▶ Exercise instructions
Your answer must be the full listing below, repeated exactly.

▶ Records for processing
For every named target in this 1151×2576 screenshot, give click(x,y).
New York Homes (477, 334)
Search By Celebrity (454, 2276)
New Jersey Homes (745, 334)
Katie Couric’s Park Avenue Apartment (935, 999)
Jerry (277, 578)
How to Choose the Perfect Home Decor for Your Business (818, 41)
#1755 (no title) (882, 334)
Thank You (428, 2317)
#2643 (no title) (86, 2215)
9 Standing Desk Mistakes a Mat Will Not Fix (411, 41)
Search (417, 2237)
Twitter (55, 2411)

▶ Output
For every named target in this 1151×2576 screenshot, give click(x,y).
New York Homes (477, 334)
Search By Celebrity (454, 2276)
New Jersey Homes (745, 334)
Katie Couric’s Park Avenue Apartment (935, 999)
Jerry (277, 578)
How to Choose the Perfect Home Decor for Your Business (818, 41)
#1755 (no title) (882, 334)
Thank You (428, 2317)
#2643 (no title) (86, 2215)
9 Standing Desk Mistakes a Mat Will Not Fix (411, 41)
Search (417, 2237)
Twitter (55, 2411)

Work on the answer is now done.